Can a simple a==b 'hang' in and endless loop?

Claudio Grondi claudio.grondi at
Thu Jan 19 10:58:41 EST 2006

Fuzzyman wrote:
> (If I understand correctly...)
> The reason he is looking for it, is in order to assert that Python
> 'comparison' is broken.
a bit this way, but why formulate it with such a negative touch?
Lets understand it more as looking for a way to get a deep understanding 
of the concept behind the Python '==' operator (and many other things 
related to it) and a way to explain it to a C programmer (because it 
differs from the concept he knows from C). If it should turn out, that 
there is some inconsistency in the Python concept it will become 
apparent why and then it can be discussed further or even lead to a PEP 
and everyone here will profit from this. If it turns out that there is 
no inconsistency, one more Python user (i.e. me :-) ) will get deep 
understanding of this Python concept and maybe can help others seeking 
same enlightenment.

> Part of this is because of his assertation that the term 'value' has no
> meaning in Python.
This seems to me still to be true, but lets postpone the discussion of 
it (which should first give a definition what 'value' means in Python) 
and about if it makes sense to use this term to describe something which 
is far away from the common understanding of it to another thread and a 
later time when I get even more clear picture about it as it is the case 

> He bases this on the fact that Java and C define 'value' to mean the
> pointer when the object is mutable.
I base it on the fact, that a value is what is actually stored in memory 
in a data structure which can be reached used a name (i.e. an 
identifier). This way of understanding what value means allows to 
distinguish between memory content (the value) and memory address 
(represented by the name of the variable). The concept of the pointer in 
C does not change the meaning of the term value, because there is a 
value a pointer has (i.e. there is data in memory addressed by the 
variable name which is the pointer) and that this value means here an 
address is another beer (leading to much confusion when learning to work 
with pointers in C).
By the way: please don't mix Javascript and Java - these are two totally 
different things. Java is a programming language you can compile for a 
Java VM, Javascript is the interpreted scripting language used for 
scripting of HTML where its Windows version JScript is a full featured 
scripting engine like Python is.

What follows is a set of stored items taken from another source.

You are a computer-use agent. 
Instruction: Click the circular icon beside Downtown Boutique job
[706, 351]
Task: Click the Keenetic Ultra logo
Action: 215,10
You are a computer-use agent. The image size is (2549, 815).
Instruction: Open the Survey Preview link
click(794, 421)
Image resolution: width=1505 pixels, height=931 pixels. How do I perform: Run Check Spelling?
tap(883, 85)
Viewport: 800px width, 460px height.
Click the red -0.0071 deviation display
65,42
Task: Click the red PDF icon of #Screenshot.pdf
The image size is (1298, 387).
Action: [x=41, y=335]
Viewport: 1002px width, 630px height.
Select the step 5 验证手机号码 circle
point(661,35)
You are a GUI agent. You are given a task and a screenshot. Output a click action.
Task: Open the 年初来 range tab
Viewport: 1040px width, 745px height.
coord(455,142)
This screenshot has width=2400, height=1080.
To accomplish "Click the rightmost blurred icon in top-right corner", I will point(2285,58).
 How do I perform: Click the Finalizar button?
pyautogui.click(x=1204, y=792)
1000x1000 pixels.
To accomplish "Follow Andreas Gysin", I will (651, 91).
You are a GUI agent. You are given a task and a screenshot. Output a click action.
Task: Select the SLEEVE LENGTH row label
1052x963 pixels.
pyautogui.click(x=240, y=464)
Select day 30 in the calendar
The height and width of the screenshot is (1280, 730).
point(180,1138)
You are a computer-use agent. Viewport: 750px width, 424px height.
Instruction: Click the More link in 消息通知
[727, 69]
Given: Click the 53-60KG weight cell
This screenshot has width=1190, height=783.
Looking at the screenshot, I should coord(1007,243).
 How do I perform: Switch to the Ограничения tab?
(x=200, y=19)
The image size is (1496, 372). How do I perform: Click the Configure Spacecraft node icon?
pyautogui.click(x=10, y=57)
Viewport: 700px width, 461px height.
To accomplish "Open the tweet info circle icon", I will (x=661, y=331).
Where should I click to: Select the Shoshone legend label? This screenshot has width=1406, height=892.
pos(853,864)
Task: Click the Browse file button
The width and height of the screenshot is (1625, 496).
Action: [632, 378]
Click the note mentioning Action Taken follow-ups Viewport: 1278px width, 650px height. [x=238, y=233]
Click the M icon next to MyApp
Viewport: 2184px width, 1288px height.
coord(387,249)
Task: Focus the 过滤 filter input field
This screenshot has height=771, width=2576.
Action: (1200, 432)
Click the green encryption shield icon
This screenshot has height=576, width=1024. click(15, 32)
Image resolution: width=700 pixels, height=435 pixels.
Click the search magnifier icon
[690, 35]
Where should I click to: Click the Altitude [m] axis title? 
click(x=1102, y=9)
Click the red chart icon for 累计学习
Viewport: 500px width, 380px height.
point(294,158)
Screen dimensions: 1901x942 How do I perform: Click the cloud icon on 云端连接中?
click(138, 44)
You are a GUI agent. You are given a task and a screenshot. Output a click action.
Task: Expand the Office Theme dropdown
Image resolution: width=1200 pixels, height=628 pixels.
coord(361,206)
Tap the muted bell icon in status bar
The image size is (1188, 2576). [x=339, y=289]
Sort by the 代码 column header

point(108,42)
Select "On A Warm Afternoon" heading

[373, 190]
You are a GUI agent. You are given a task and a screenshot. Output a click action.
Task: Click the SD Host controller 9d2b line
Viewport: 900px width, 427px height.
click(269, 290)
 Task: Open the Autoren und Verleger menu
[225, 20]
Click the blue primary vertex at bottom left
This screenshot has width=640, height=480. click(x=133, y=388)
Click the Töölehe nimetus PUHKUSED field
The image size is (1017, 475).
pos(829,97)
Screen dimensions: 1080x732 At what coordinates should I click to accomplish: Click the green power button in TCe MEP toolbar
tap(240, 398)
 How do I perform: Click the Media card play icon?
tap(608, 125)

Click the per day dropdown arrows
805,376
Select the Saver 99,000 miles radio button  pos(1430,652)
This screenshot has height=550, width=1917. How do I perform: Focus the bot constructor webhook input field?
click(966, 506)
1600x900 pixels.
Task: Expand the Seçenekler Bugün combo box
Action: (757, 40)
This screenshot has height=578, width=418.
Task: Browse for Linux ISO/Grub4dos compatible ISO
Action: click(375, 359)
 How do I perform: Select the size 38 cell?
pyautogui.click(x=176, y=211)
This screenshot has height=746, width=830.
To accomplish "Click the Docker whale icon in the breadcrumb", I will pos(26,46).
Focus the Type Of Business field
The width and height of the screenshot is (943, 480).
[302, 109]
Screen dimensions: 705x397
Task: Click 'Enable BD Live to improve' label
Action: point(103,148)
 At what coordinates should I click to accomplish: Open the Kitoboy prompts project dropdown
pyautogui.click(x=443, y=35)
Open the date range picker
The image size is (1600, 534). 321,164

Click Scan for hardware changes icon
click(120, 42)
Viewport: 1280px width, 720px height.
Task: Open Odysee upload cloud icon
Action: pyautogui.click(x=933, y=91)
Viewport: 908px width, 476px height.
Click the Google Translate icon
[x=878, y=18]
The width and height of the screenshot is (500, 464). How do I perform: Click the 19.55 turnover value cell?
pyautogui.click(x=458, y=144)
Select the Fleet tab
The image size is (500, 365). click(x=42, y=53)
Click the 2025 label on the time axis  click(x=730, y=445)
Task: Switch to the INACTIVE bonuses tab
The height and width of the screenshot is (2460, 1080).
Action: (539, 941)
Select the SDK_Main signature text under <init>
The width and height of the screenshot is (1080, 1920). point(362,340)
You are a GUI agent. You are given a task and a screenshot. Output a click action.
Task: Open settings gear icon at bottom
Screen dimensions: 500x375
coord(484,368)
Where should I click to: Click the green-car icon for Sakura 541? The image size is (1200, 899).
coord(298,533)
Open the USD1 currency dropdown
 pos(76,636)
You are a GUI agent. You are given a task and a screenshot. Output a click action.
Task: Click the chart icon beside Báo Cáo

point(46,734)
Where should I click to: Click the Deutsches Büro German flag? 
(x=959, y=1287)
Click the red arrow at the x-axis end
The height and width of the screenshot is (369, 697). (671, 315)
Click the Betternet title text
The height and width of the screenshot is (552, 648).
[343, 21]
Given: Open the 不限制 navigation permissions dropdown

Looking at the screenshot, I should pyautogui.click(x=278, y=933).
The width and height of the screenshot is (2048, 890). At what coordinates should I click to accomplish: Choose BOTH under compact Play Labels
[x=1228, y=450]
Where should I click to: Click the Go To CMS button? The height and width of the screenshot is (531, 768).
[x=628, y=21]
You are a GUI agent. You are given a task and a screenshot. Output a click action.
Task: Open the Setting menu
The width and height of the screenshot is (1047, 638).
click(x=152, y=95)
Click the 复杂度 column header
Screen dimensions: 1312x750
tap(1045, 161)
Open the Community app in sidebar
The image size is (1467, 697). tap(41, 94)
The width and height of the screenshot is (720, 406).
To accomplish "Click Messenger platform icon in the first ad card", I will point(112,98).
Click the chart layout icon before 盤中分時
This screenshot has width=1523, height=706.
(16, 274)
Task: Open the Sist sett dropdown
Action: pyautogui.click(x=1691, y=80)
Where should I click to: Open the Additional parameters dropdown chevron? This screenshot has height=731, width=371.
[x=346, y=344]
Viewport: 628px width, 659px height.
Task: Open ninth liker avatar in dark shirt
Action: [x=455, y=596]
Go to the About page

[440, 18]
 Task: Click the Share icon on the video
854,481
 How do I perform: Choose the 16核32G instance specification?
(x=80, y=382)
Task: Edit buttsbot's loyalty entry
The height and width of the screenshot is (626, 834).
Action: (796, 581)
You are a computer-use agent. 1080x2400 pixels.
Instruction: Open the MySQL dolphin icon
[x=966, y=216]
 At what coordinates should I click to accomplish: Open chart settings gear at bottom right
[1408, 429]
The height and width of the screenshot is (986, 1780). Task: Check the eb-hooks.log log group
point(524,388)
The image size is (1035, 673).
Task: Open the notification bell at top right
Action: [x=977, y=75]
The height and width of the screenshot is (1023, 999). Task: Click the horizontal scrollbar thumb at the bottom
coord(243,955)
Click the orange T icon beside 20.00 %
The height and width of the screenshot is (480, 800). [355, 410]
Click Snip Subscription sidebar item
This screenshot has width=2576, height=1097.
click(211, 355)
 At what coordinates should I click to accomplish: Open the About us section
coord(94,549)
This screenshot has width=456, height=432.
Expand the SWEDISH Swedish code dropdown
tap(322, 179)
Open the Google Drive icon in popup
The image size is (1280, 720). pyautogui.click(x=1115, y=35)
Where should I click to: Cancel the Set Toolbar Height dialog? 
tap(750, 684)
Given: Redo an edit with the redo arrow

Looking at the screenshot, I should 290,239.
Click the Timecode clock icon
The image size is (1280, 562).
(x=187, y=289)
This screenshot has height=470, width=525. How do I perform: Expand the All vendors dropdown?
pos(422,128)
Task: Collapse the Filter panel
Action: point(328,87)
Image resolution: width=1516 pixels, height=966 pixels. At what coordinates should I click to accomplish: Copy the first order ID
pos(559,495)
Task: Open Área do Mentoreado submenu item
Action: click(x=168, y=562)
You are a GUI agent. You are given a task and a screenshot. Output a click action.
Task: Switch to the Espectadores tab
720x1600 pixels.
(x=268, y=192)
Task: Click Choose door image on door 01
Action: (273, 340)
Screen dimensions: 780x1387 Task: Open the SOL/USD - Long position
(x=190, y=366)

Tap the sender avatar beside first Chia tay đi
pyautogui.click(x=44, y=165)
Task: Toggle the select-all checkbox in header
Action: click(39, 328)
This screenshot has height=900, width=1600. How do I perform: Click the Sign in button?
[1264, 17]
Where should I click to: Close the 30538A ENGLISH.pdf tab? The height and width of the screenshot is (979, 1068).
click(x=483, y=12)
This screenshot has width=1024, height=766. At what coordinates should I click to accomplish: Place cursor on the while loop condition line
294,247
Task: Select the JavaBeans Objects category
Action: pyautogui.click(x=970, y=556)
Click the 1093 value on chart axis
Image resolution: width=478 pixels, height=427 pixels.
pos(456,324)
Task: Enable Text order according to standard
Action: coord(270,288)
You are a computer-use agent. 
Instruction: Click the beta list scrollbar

I haven't mentioned Java as I know only 
very little about it, I have mentioned Javascript (JScript) I am much 
more experienced with.

> In fact Python defines value much more clearly. Value is *obviously*
> type dependent. (This is why in Python you can implement your own
> comparison methods).
> For integers and floats, Python defines the value to be the numerical
> value.
> For strings it defines it to be the contents of the string.
> For mutable objects it defines it to be the contents of the object, if
> the object types are the same. i.e. [1] == [1], [1] != (1,)
> For user defined classes, you are able to build your own definition of
> value into the object - this doesn't prevent stupidity.
> Python doesn't have a comparison operator analagous to his reference
> languages - but IMHO Python is better here. He can achieve what he
> wants by subclassing the built in datatypes and overriding the
> comparison methods to behave as he desires.
You seem here to try to give a definition of the term 'value' for 
Python. If I understand it right, the definition of the term can't be 
generally given for many reasons. It depends at least on type and in 
advanced usage it can be arbitrary defined or changed.
That is why I mean, that it makes no sense to talk in Python about 
value. I see not much sense in taking existing term in order to redefine 
it for a new context - the result is always increase of confusion. Let 
give it another name in order to know, that it must be defined for the 
context it is used before it becomes meaningful.
Any suggestions?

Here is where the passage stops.